Эти покаянные слова записаны весною 1909 года, то есть за полтора года до смерти. Мало известно, что в последнее десятилетие жизни Толстой стал вполне веротерпимым человеком. По его мысли всякий человек духовно раскрывает себя по стадиям. Так что все стадии этого процесса законны.
«Я очень счастлив тем, что стал совсем по-настоящему веротерпим. – Читаем мы в Дневнике 1902 года. – И научили меня неверующие люди»(54.163).
В 1906 году, когда Софья Андреевна настолько плохо чувствовала себя, что "пожелала священника", Толстой "не только согласился, но охотно содействовал. Есть люди, которым недоступно отвлеченное, чисто духовное отношение к Началу жизни. Им нужна форма грубая. Но за этой формой то же духовное. И хорошо, что оно есть, хотя и в грубой форме»(55.243).
Объяснение этой точки зрения находим в записи Дневника 1909 года: "Всякое Богопочитание, какое бы оно ни было, возвышает человека. Возвышает тем, что выражает сознание своей зависимости и отношения (хотя бы понимание этого отношения и было ложно) с Высшим, ни от чего независимым существом – Богом"(57.133).
Старинная знакомая Толстого и его ровесница Мария Михайловна Дондукова-Корсакова летом 1909 года (за два месяца до своей смерти) написала сестре Льва Николаевича Марии Николаевне, гостившей в то время в Ясной Поляне, письмо, в котором выражала самые добрые чувства Льву Николаевичу и сожаление о том, что он не в лоне Православной Церкви. Толстой прочел это письмо, растрогался и ответил ей сам.

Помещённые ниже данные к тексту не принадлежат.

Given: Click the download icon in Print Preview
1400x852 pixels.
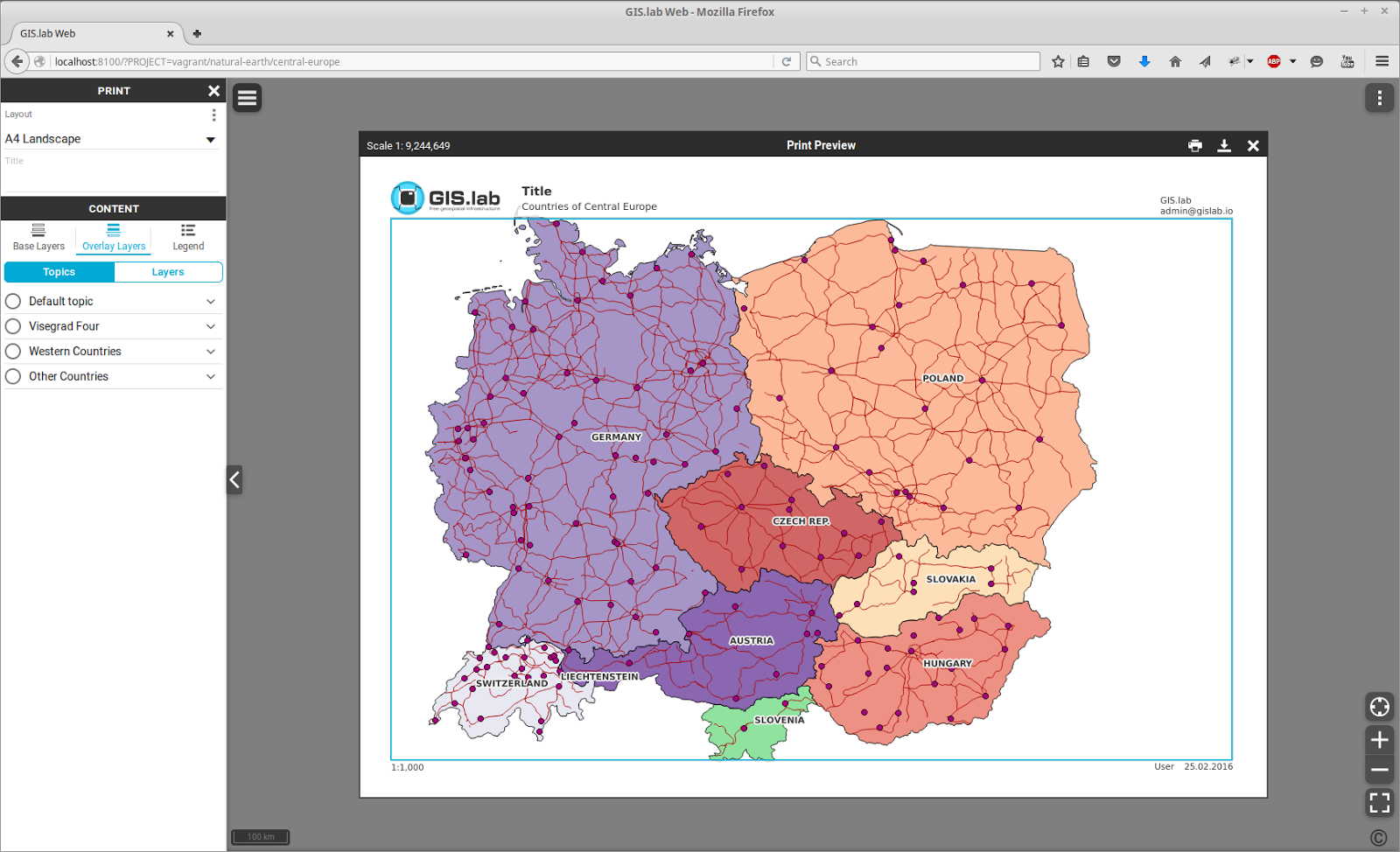Looking at the screenshot, I should point(1224,144).
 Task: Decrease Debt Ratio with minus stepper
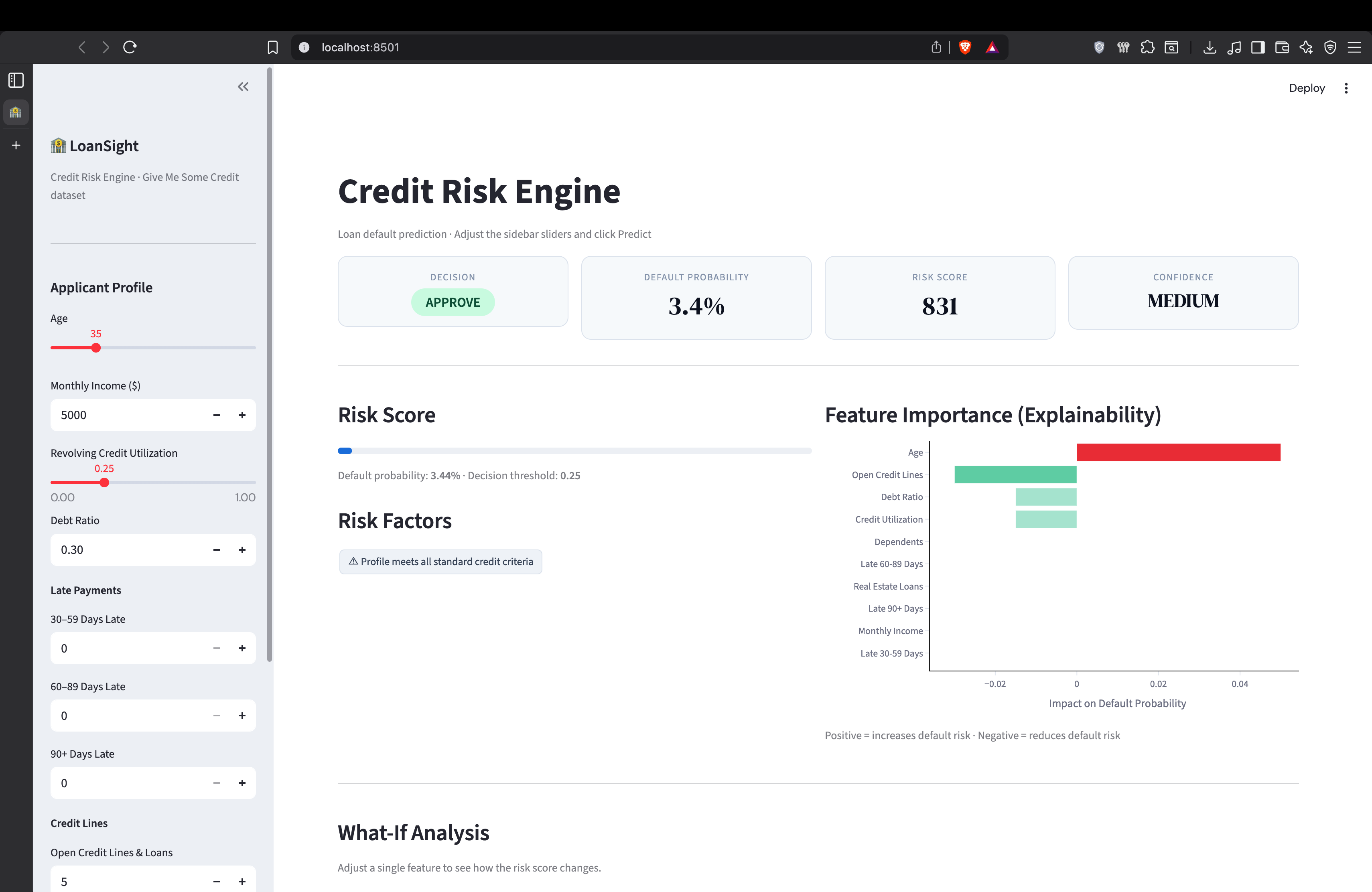pos(216,550)
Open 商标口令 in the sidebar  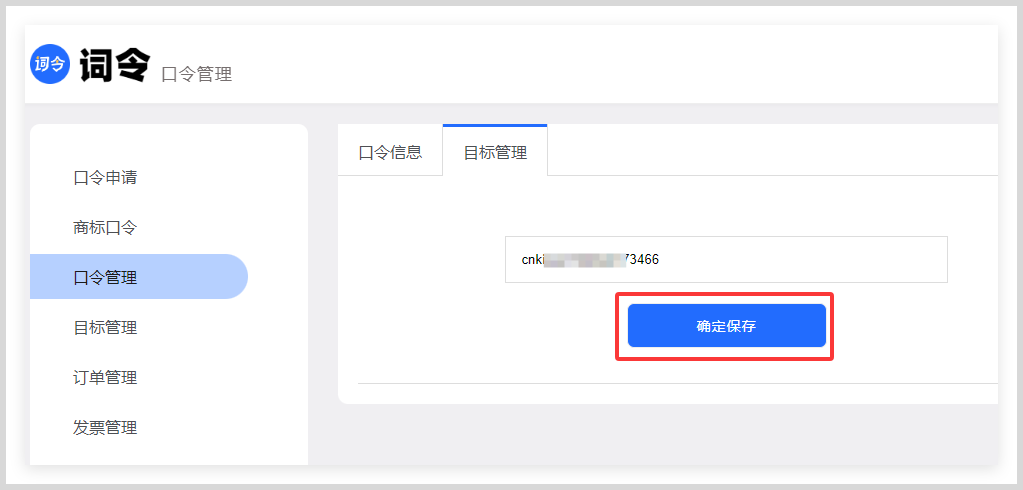(105, 228)
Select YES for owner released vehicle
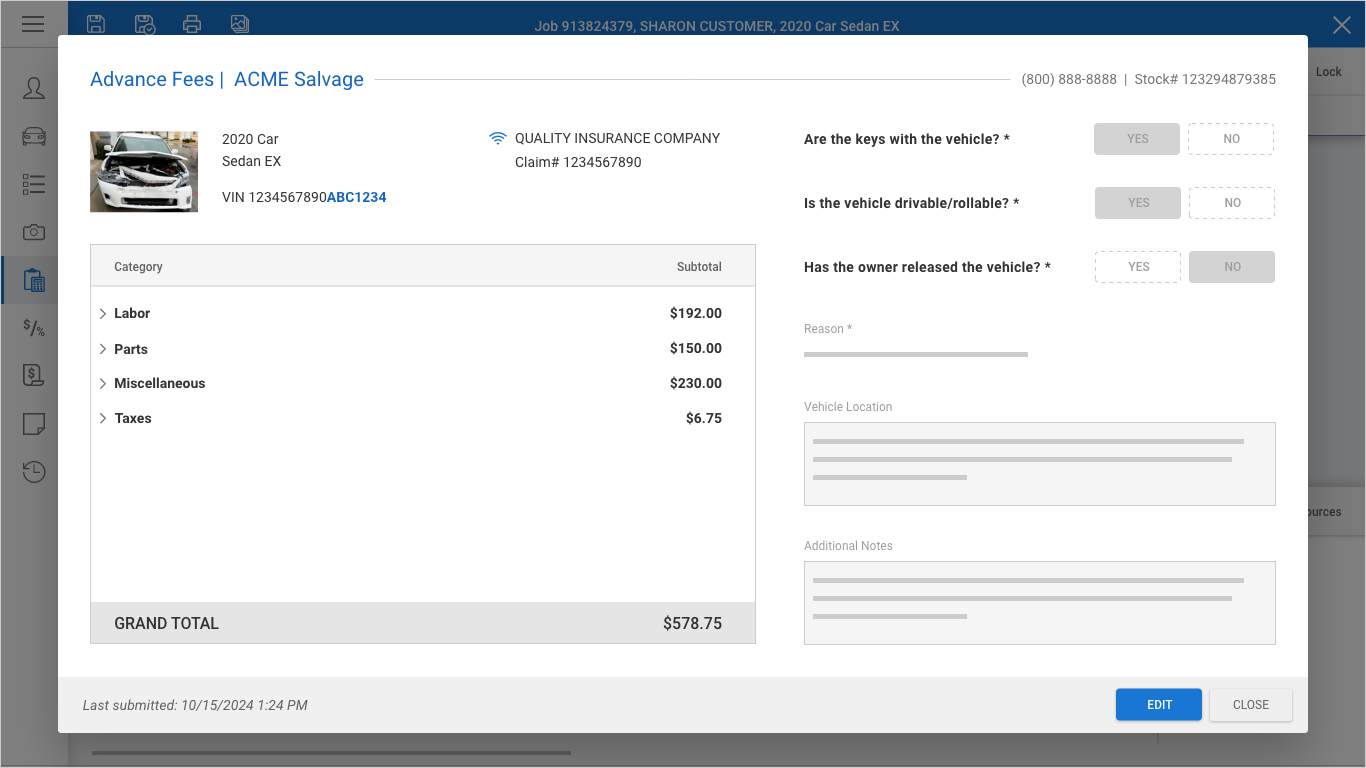Viewport: 1366px width, 768px height. pyautogui.click(x=1138, y=267)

""Из письма Вашего видно, как из многих писем, которые я получаю от добрых, религиозных, православных лиц, сожаление о том заблуждении, незнании истины, в котором я нахожусь. Вот это-то мне и больно. Ведь то, во что человек верит, чем живет, как Вы это хорошо знаете, для него дороже всего, дороже матери, жены, детей, дороже самого себя. И вот люди, веруя иначе, чем тот, к которому они обращаются, прямо говорят или дают ему чувствовать то, что он – во лжи, а они – в истине. Ведь больнее этого нельзя делать оскорбления…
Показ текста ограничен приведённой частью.